On Tue, May 25, 2021 at 5:29 PM Steven D'Aprano email@example.com wrote:
Here's a counter-proposal: we have a special symbol which is transformed at compile-time to the left hand assignment target as a string. Let's say we make that special expression `@@` or the googly-eyes symbol.
This is sounding promising. I'm liking this.
RED = @@ # transforms to `RED = 'RED'` GREEN = "dark " + @@.lower() # transforms to `GREEN = "dark " + 'GREEN'.lower()` myclass = type(@@, bases, namespace) # transforms to `myclass = type('myclass', bases, namespace)` # Not all functions expect the name as first argument. result = function(arg, value, @@) # transforms to `result = function(arg, value, 'result')`
If there's no target, it resolves to None:
print(@@) # print(None)
or if people prefer a SyntaxError, I'm okay with that too.
Bikesheddable. I'd be inclined to go with SyntaxError, and make @@ a syntactic construct that is inherently part of the assignment; that way, there's no confusion in other contexts. No big deal either way.
Targets aren't limited to a single bare name.
spam.eggs = @@ # spam.eggs = 'spam.eggs' mylist = @@ # mylist = 'mylist'
mylist[ 2 ] = @@
? I'm inclined to say that the assignment target is reconstructed from the AST, in order to make it consistent (so this would also assign the string 'mylist'). But, again, bikesheddable.

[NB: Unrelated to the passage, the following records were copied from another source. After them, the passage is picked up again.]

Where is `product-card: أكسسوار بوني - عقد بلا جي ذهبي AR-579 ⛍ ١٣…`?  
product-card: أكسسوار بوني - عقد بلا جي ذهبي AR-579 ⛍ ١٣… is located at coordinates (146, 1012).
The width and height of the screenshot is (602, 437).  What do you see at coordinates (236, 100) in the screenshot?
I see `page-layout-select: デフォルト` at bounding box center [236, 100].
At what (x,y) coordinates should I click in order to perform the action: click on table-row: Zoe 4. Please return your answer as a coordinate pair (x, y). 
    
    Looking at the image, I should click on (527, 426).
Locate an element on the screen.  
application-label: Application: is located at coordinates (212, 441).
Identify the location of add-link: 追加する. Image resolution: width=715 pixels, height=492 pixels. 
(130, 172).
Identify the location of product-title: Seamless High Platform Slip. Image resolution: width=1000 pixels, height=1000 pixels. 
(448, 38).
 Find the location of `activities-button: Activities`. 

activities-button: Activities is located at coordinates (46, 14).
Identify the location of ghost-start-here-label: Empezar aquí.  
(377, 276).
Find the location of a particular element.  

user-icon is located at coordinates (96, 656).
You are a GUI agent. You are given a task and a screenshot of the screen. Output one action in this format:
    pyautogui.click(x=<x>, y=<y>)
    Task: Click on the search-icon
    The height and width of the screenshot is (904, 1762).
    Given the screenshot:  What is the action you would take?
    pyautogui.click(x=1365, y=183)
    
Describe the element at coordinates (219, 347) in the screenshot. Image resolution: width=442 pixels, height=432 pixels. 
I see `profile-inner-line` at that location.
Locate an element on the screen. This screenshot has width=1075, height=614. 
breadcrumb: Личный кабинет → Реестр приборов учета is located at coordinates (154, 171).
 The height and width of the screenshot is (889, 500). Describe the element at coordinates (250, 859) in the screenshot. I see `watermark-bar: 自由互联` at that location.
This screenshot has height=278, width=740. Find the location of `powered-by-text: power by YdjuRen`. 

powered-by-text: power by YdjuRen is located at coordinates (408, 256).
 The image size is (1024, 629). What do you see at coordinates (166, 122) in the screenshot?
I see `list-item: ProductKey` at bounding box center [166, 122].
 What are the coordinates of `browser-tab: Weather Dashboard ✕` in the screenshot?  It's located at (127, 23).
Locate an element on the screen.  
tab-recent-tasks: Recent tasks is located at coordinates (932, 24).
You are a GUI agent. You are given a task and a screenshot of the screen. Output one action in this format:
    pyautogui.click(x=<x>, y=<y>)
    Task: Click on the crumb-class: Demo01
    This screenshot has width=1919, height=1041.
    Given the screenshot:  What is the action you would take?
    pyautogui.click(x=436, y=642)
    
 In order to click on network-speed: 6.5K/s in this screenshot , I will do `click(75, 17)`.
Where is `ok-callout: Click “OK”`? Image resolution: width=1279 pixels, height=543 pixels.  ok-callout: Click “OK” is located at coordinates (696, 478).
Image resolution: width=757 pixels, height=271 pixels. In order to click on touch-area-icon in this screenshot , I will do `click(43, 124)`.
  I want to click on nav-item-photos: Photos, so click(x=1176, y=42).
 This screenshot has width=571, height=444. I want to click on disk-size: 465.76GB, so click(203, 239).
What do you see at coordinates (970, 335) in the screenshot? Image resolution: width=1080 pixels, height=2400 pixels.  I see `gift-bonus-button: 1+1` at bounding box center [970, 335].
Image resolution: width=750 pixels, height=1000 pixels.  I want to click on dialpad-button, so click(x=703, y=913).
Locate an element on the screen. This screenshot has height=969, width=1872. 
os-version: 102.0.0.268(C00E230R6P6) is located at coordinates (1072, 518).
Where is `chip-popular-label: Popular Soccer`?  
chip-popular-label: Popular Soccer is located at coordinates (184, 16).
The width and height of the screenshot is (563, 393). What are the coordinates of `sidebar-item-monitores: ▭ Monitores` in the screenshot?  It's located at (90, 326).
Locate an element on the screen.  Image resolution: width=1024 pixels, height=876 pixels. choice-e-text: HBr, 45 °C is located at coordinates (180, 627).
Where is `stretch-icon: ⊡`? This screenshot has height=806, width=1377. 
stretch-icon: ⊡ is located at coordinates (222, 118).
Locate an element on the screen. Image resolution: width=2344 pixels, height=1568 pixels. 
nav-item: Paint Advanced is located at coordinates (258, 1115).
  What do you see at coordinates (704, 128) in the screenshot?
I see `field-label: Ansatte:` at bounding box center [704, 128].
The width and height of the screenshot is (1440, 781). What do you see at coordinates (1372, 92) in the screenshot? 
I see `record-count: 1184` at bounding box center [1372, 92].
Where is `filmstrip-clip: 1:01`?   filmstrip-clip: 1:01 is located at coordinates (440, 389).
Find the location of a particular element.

If the key or index is not known at compile-time, it is a syntax error:
mylist[getindex()] = @@ # SyntaxError
Also bikesheddable; I'd actually say that this should assign the string 'mylist[getindex()]', regardless of the value returned by getindex.
Chained assignments transform to a tuple of target names:
spam = eggs = cheese = func(arg, @@) # spam = eggs = cheese = func(arg, ('spam', 'eggs', 'cheese'))
Hmm. Everything else gives you a single string, this one doesn't. I'd actually be inclined to switch around this one and the next one...
Sequence unpacking assignment gets transformed as a single comma-seperated string:
spam.eggs, foo, *bar = func(arg, @@) # spam.eggs, foo, *bar = func(arg, ('spam.eggs,foo,*bar'))
... so that assigning the same thing to multiple names gives you a space-separated string (or equals-separated, "spam=eggs=cheese"), but unpacking gives you a tuple of targets, since it then nicely parallels the result it's expecting from the function. That would mean that:
# This assigns a single string to them all eg "spam eggs cheese" spam = eggs = cheese = @@ # This assigns a string to each one: spam, eggs, cheese = @@ # and is equivalent to: spam = @@; eggs = @@; cheese = @@
Target resolution is performed at compile-time, not runtime. There's no global variable called "@@". That means that this won't work:
code = compile("type(@@, bases, namespaces)", '', 'single') # above transforms to `type(None, bases, namespace)` myclass = eval(code)
But I think that restriction is fine.
This has the same sort of value as the C preprocessor stringification operator. It's incredibly handy in making self-referential statements. Python has places where that happens by magic (class and function definitions), but if you want to create your own function that gets the same benefit.... well.... there's __set_name__ if your thing gets put into a class, but otherwise you have to repeat the name.
1) Is this restricted to the "=" assignment operator, or will other operators trigger this too? x += f(@@) # ? if x := f(@@): # ?
2) What about other forms of assignment? for spam in foo(@@): # ? with open(@@ + ".json") as config: # ? from sys import @@ as argv # okay that's just stupid
3) Is this a string literal, or a magic token that happens to evaluate as a string? x = @@ ".json" # Legal if @@ is a string literal
No wrong answers. (Well, unless you say "tomato". That is a very wrong answer to a yes/no question.)
I'm liking this. It might mean that class syntax and decorator abuse become less necessary as ways to get around name duplication.